PROVIDED TEXT -
━━━━━━

William Holbrook Beard
American
1824–1900

William Beard began Susanna and the Elders five years after he arrived in New York City from Buffalo, where he had established a modest reputation as a portrait painter and had also begun to paint the animal parodies for which he would become famous. He had already shown such boisterous pictures as Bears on a Bender (1861; location unknown) and the March of Silenus (1862; Albright-Knox Art Gallery, Buffalo, N.Y.) in which bears impersonate humans on a drunken spree. Susanna and the Elders is one of Beard's first attempts at a biblical subject; his wit, appropriately, is restrained rather than raucous.

Beard painted at least four versions of Susanna and the Elders in the mid-1860s, two of which appear to be studies for this work. Although the formats and the backgrounds vary from version to version, in all of them the cast of characters is the same: two great horned owls (representing the lecherous elders) peer through the reeds at an elegant swan (Susanna), who emerges from a dark grotto and glides past them, her wings raised slightly in alarm. The story Beard relates is from the apocryphal portion of the Book of Daniel (13:1-64). Two unprincipled elders spy upon the virtuous Susanna as she bathes. They accost her, demanding that she yield to their desires or they will claim to have witnessed her adultery with another. In Beard's painting, the tension of the biblical confrontation is defused by using birds to portray the protagonists; at the same time, their encounter humorously dramatizes the bestial aspect of human relations.

In depicting this moralizing biblical tale, Beard had many distinguished predecessors among the old masters. Rembrandt and Rubens, among others, painted Susanna surprised in her bath (see, for example, Ruben's Susanna and the Elders, ca. 1607, Galleria Borghese, Rome); in their work, the temptations of the flesh were made manifest in the voluptuous rendering of the female nude. But in using animals to parody human behavior, Beard follows the example of Sir Edwin Landseer (1802-1873), whose richly painted, heroic animal portraits were on occasion tinged with humor or were used to satirize human foibles. A host of lesser artists and political cartoonists, both English and American, painted animal fables. As is clear in Susanna and the Elders, Beard, like Landseer, was rare among them for being able to suggest living creatures who, whatever their human attributes, still retain the character of real beasts. Despite the liberties taken with scale in this picture, the birds are accurately rendered and are painted with such deftness and sensitivity to texture that their downy feathers seem almost palpable. The landscape elements are also painted with careful attention to detail. Each blade of grass, each wildflower, is crisply depicted, with a precision that approaches the meticulous, almost obsessively observed nature studies of the American Pre-Raphaelites, who also came to prominence in the mid-1860s.

━━━━━━

OBJECTIVE 1 - In the rows, swap "panel" for "pane" in the stretch from the line containing "How do I perform: Open the News panel?" through the line containing "Click the 46%", and give back only those lines with nothing else altered.

[Entries on target coordinates]
━━━━━━

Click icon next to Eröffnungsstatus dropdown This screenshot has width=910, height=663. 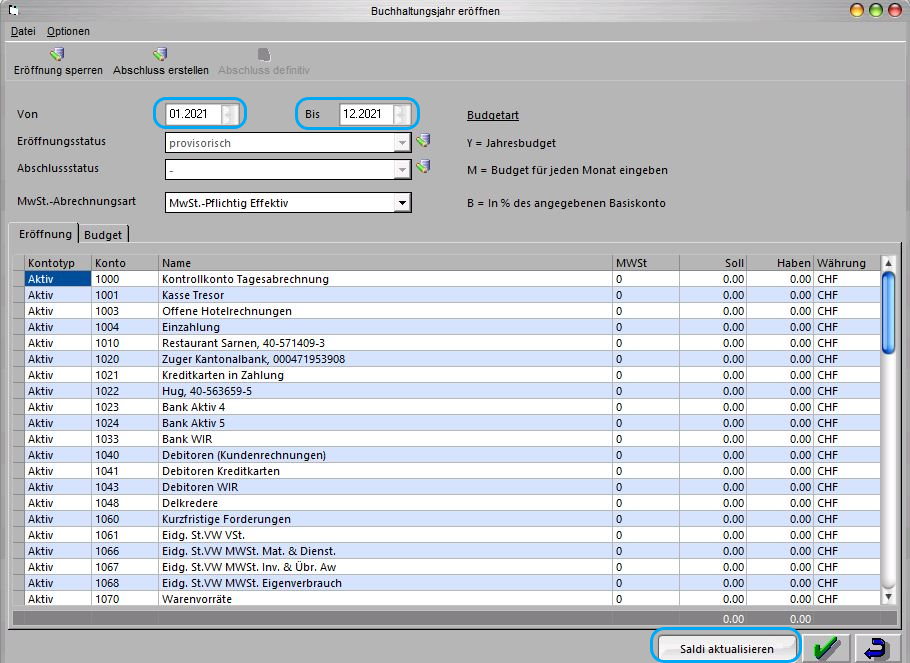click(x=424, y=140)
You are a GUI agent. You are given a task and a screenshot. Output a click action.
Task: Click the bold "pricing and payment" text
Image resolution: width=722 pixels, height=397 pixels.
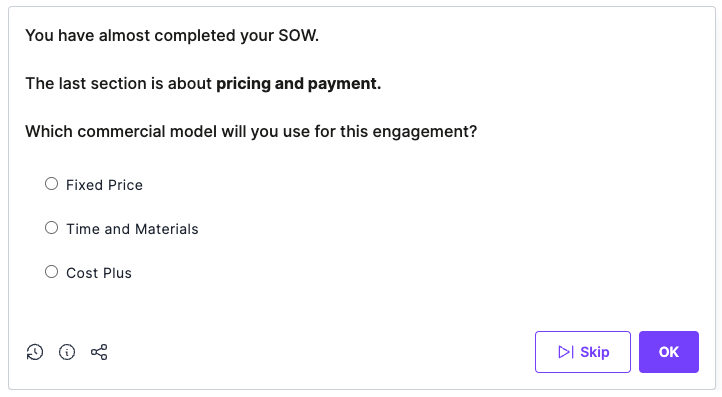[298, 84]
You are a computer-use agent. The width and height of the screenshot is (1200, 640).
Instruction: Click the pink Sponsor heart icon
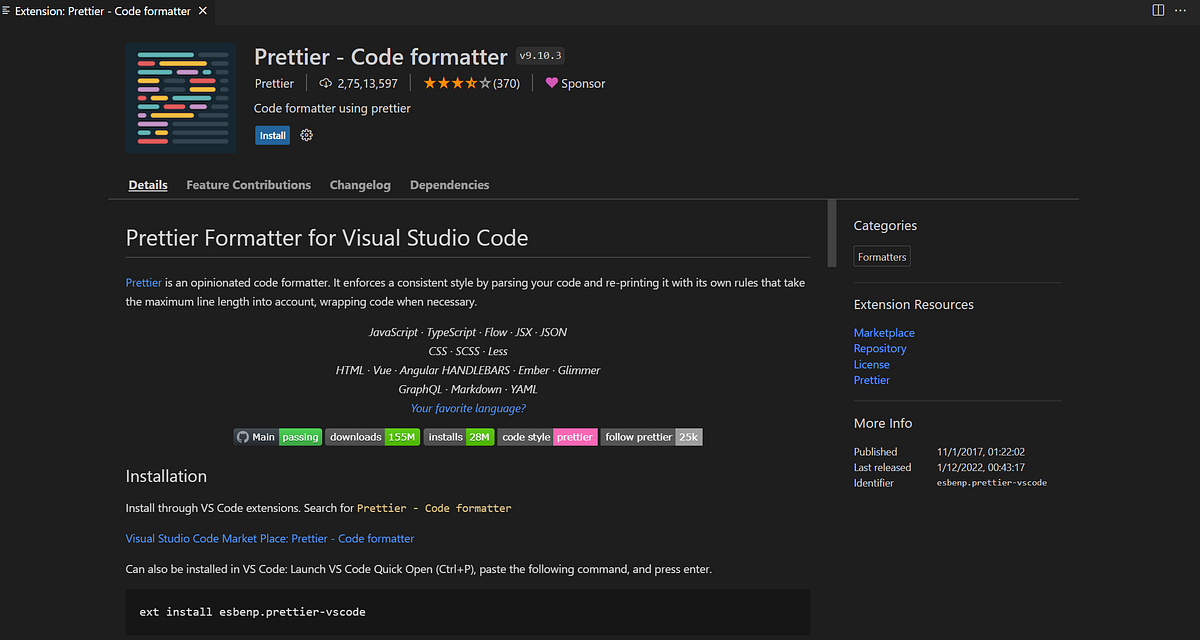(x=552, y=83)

━━━━━━

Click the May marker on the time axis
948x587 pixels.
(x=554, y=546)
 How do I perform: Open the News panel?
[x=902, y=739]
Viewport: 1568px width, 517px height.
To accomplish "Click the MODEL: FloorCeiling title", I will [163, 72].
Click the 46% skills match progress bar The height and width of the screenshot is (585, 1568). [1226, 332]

━━━━━━

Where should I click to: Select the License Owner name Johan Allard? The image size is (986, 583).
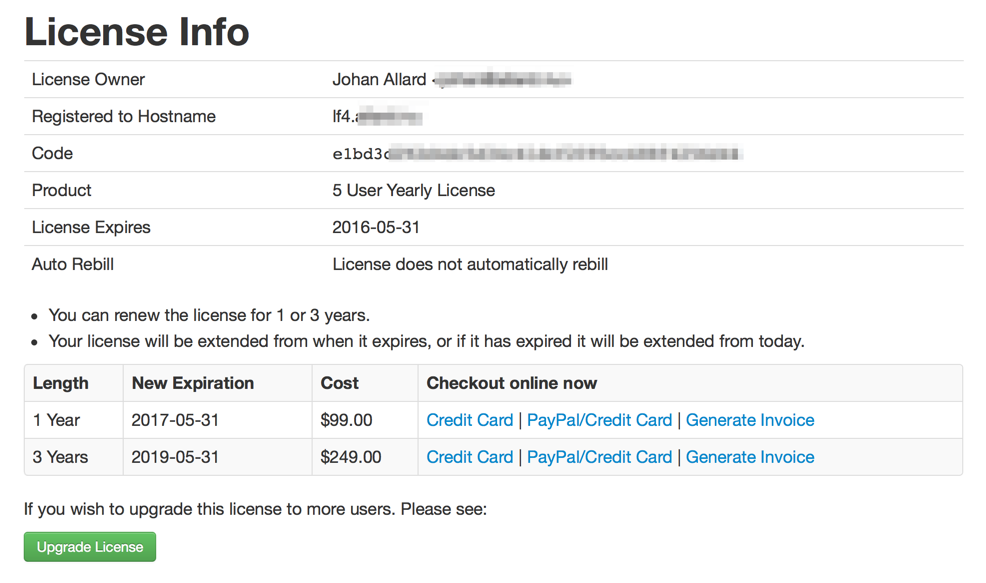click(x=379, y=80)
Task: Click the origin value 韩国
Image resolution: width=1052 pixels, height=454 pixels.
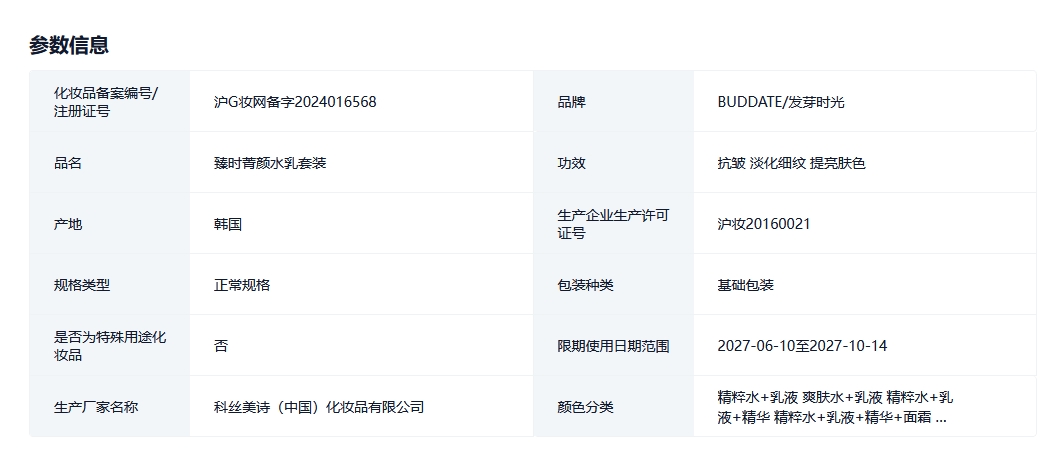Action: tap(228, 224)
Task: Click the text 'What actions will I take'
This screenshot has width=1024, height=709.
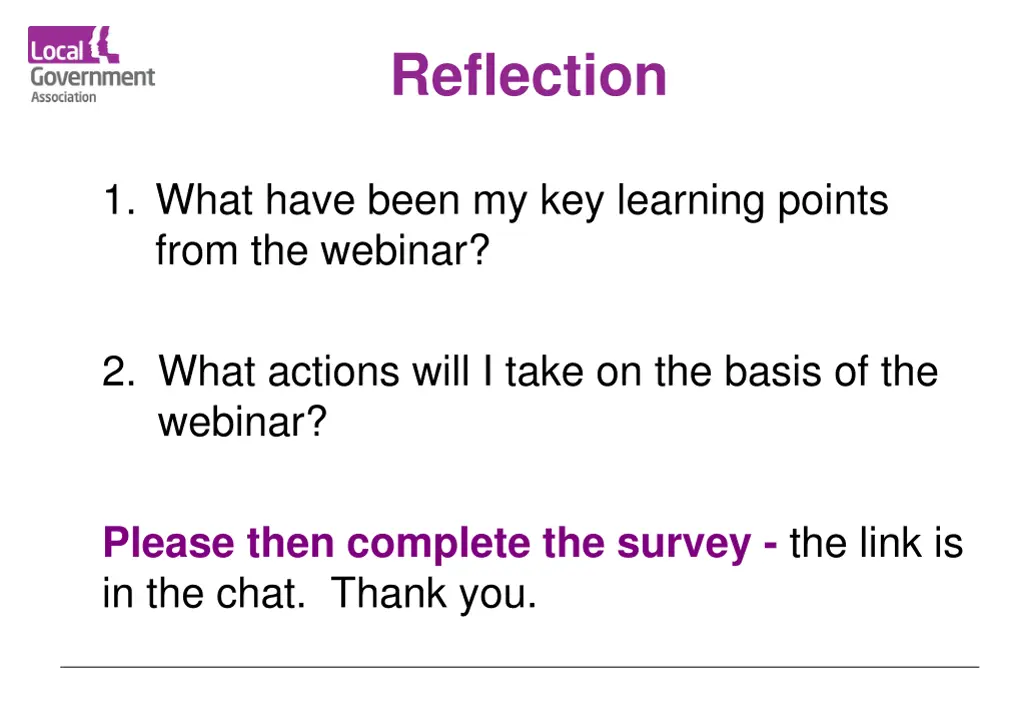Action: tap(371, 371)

━━━━━━

OBJECTIVE 2 - According to the text on William Holbrook Beard, what do the two great horned owls represent in Susanna and the Elders?

CORRECT RESULT 1 -
 How do I perform: Open the News pane?
[x=902, y=739]
Viewport: 1568px width, 517px height.
To accomplish "Click the MODEL: FloorCeiling title", I will [163, 72].
Click the 46% skills match progress bar The height and width of the screenshot is (585, 1568). [1226, 332]

CORRECT RESULT 2 - The lecherous elders.